Dr. Peter Toner, Department of Anthropology – “Association of Critical Heritage Studies Biannual Conference” in Canberra, Australia.

Dr. Peter Toner attended the Association of Critical Heritage Studies Biannual Conference in Canberra, ACT, Australia, on December 2 – 4, 2014 to present a paper entitled “Affect, Memory, and Meaning in Archival Recordings of Yolngu Manikay.”

Emotional responses are an essential, yet under-recognized, aspect of performances of manikay, a public genre of ritual song of the Yolngu people of northeast Arnhem Land, in northern Australia. The primary aesthetic goal of Yolngu singers is to “paint a picture” of ancestrally-significant places in layered detail and, when done effectively, this can create a strong emotional reaction in listeners who recall their own deceased kin who had been associated with those places. Yolngu singers also perform with one ear on the past, as they attempt to live up to the high standard of previous generations of singers as they actively strive to emulate their style. Nostalgia for people and for places, then, permeates performances of manikay and is an important element of the generation of meaning in Yolngu ritual music.

The availability of archival recordings of Yolngu manikay through acts of digitization and repatriation creates a new dynamic and a new set of challenges for their communities of origin. Hearing the voices of past generations of singers, sometimes for the first time ever, is an emotionally powerful experience for Yolngu people. It certainly heightens, but is commensurable with, the sense of nostalgia for the past already present in how manikay are made meaningful.
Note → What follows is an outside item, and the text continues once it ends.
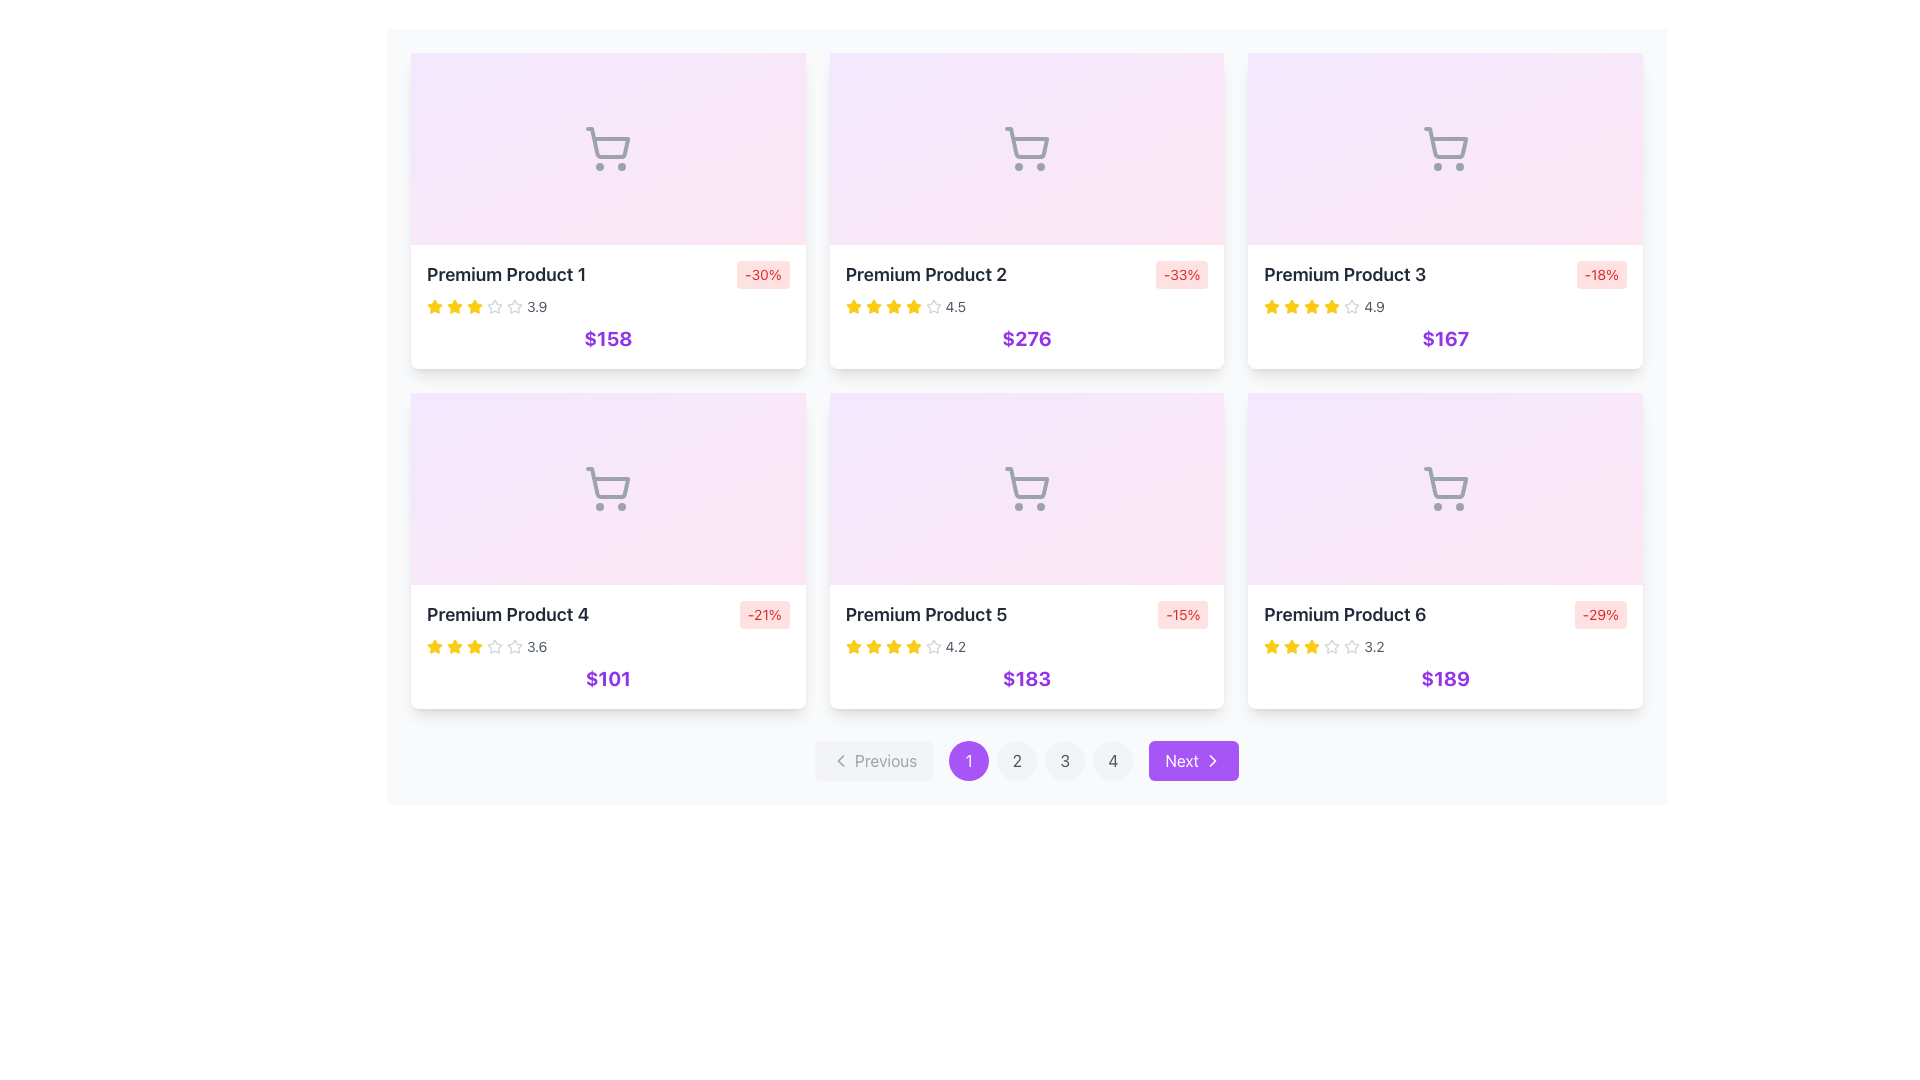 The image size is (1920, 1080). I want to click on the third yellow star rating icon in the second product card of the first row in the grid layout, so click(892, 306).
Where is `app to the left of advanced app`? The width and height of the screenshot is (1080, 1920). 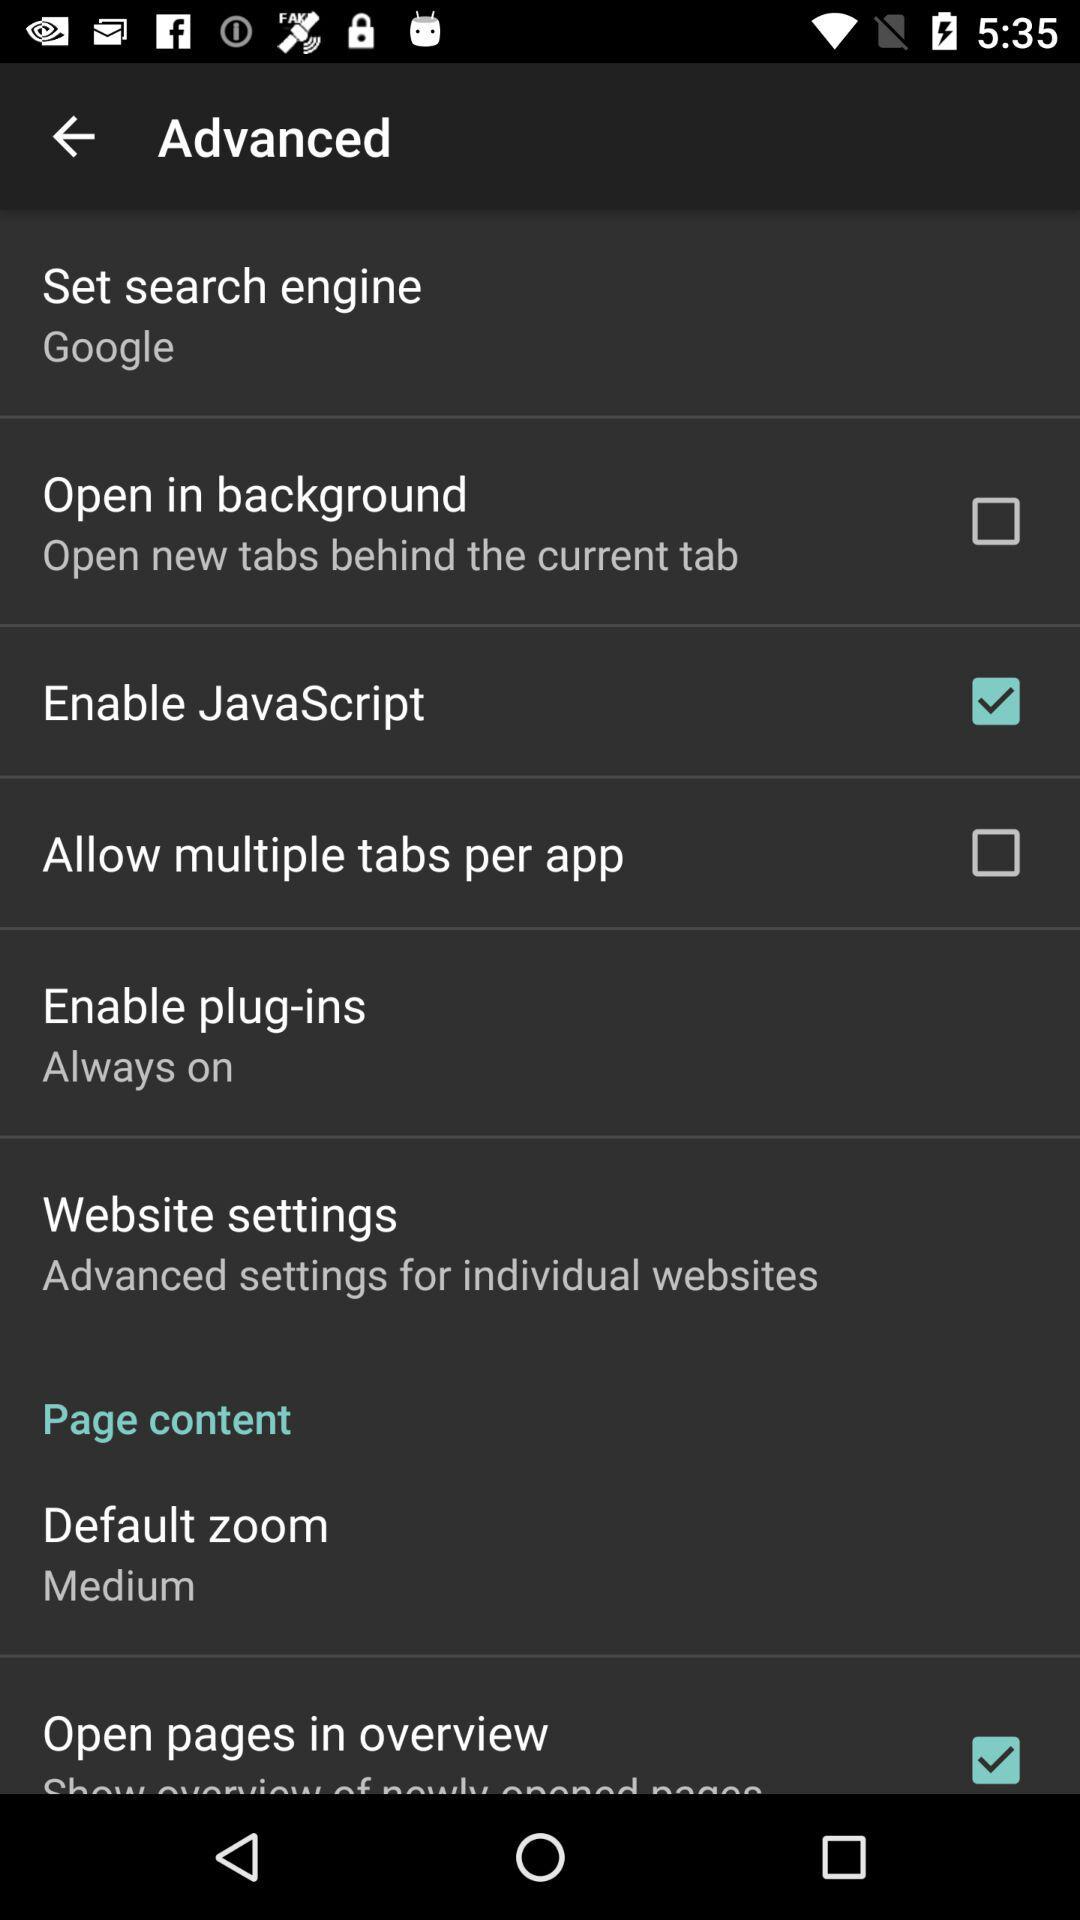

Archival sound recordings are also meaningful objects for their archives of origin, which are tasked with their ongoing management as items of intangible cultural heritage. The international principles of knowledge management used by archives, however, are incommensurable not only with Yolngu principles of knowledge management, but also with manikay (and archival recordings thereof) as affectively-charged objects of memory and meaning. In this paper, I will examine these tensions and complexities in the light of my own digitization of almost 400 hours of archival sound recordings, repatriated to four different Yolngu communities. I will argue that the challenge for archival institutions lies in recognizing the affective nature of Yolngu manikay, and in expanding archival knowledge management practices to accommodate it.